▶ _WORK TO COMPLETE_
Change "Instruction" to "Command" in the lines between the line holding "You are a computer-use agent. The image" and the line holding "Action: (1005, 9)", inclusive, and give those lines back with nothing else altered.

▶ _EXERCISE DATA_
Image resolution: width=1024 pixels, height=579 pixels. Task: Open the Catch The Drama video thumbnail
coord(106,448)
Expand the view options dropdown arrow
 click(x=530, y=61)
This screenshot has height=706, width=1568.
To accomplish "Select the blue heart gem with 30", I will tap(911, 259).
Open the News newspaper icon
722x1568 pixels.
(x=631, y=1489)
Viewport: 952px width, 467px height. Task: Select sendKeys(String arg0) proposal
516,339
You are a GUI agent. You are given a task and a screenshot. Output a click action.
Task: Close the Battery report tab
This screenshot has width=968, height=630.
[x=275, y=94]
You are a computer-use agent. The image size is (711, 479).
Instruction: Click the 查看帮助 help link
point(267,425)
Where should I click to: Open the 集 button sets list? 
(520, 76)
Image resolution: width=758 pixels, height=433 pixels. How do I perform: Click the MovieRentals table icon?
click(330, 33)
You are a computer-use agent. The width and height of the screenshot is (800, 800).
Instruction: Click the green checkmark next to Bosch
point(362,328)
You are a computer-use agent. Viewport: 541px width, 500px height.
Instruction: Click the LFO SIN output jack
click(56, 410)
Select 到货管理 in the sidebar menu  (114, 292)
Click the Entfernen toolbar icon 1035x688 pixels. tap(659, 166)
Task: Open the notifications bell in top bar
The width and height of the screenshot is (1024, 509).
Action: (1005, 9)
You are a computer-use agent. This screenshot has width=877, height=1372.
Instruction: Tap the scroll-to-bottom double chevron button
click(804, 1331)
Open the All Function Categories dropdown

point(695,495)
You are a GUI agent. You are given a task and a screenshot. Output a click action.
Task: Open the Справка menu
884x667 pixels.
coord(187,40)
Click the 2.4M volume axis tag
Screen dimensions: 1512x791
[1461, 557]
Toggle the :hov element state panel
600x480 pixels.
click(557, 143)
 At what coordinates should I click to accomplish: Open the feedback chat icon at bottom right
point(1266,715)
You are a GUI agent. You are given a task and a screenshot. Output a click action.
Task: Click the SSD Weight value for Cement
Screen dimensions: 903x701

▶ _EXERCISE SOLUTION_
You are a computer-use agent. The image size is (711, 479).
Command: Click the 查看帮助 help link
point(267,425)
Where should I click to: Open the 集 button sets list? 
(520, 76)
Image resolution: width=758 pixels, height=433 pixels. How do I perform: Click the MovieRentals table icon?
click(330, 33)
You are a computer-use agent. The width and height of the screenshot is (800, 800).
Command: Click the green checkmark next to Bosch
point(362,328)
You are a computer-use agent. Viewport: 541px width, 500px height.
Command: Click the LFO SIN output jack
click(56, 410)
Select 到货管理 in the sidebar menu  (114, 292)
Click the Entfernen toolbar icon 1035x688 pixels. tap(659, 166)
Task: Open the notifications bell in top bar
The width and height of the screenshot is (1024, 509).
Action: (1005, 9)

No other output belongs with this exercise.